La mise en redressement en janvier du papetier Arjowiggins puis deux mois plus tard, la liquidation de l'usine Arjowiggins de Bessé-sur-Braye et les cessions d'Arjowiggins Le Bourray et Arjowiggins Greenfield, ont profondément marqué les esprits. Le directeur d'un grand groupe d'imprimeries françaises nous fait part de ses réflexions et de la leçon qu'il retient de ces événements.
GraphiLine : Quel regard portez-vous sur la fermeture et les cessions des trois papeteries d'Arjowiggins Graphic ?
Dirigeant : Nous sommes dans un monde où tout bouge : la papeterie de Bessé-sur-Braye était un modèle du genre, inscrite au CAC 40 il y a 30 ans, et aujourd'hui elle disparaît !
Il y a certainement des explications - je pense que chacun a essayé de bien faire - mais il est impossible d'imaginer que ce soit par fatalisme que l'on soit arrivé là ! On ne peut pas dire : c'est normal. Non. Ce n'est pas normal.
La norme, c'est de faire qu'une entreprise et, quel que soient les conditions de marché, cherche à s'adapter sans cesse. Et si elle ne trouve pas les solutions pour s'adapter, elle doit imaginer des apurements, des cessions par appartement ou autres. La flexibilité, l'adaptation, préparer les salariés à diverses solutions sont salutaires et indispensables.
Mais un groupe qui passe, presque du jour au lendemain, d'une certaine forme de notoriété, d'image de société inébranlable à une mise en liquidation, c'est… c'est grave !
Ce n'est pas bon signe pour le métier de manager, ce n'est pas bon signe pour le métier de papetier, ce n'est pas bon signe pour toute l'industrie graphique.
C'était donc évitable ?
Je ne sais pas si c'était évitable (c'est toujours facile de commenter quand on est dans les tribunes). Néanmoins, un résultat comme celui-ci, comme son nom l'indique, résulte de ce qui a été fait et de ce qui n'a pas été fait. Ce n'est pas par simple adversité.

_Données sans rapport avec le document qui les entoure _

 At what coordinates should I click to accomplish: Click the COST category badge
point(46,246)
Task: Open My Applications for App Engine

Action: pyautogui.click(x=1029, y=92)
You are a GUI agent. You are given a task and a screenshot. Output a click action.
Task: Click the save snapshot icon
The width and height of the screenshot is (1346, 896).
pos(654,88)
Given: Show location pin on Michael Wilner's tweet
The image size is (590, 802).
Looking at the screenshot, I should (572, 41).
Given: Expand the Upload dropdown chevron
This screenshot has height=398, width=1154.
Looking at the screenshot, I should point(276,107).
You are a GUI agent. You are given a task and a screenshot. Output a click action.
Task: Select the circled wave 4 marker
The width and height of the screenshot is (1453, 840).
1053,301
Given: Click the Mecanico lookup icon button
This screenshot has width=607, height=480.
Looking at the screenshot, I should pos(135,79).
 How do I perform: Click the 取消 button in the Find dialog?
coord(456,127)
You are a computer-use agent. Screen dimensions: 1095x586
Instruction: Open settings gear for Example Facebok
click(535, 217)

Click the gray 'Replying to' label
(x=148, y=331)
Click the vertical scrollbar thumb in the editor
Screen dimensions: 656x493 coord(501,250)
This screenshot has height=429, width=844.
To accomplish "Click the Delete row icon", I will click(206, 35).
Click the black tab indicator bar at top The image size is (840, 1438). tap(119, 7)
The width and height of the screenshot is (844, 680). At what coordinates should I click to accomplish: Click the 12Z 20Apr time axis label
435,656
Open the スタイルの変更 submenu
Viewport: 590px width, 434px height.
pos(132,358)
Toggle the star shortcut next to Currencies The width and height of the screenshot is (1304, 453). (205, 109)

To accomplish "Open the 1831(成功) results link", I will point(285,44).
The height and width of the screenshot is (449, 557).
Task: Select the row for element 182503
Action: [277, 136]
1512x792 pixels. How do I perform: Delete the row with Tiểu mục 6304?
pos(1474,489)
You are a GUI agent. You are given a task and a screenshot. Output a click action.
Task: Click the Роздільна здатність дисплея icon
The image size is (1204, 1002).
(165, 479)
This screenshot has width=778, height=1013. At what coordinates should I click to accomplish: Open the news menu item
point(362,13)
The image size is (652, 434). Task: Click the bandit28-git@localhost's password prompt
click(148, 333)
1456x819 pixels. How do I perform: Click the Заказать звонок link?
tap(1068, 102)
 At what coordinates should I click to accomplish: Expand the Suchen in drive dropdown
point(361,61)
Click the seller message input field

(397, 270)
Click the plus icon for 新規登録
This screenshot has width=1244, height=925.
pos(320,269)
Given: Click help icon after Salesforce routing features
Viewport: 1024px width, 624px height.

Est-ce que cela vous rappelle, en tant que dirigeant d'entreprise, qu'il faut rester sur le qui-vive, vigilant ?
Il faut rester hyper vigilant ! Cela montre que les situations de leadership, si marginales soient-elles, sont hyper fragiles.
On a beau être gros, on a beau avoir une image qui laisse à penser que tout ira bien : non ! Une entreprise est un organisme vivant, et chaque jour, on doit trouver à repousser le plus longtemps possible l'échéance de la mort. La leçon de la vie, ce n'est pas de trouver des recettes miracles et être immortel, car personne n'est immortel.
Quand on ne fait pas ce que nécessite le fait de vivre dans des conditions de plus en plus difficiles, on disparaît…
C'est s'adapter ou disparaître. C'est la leçon.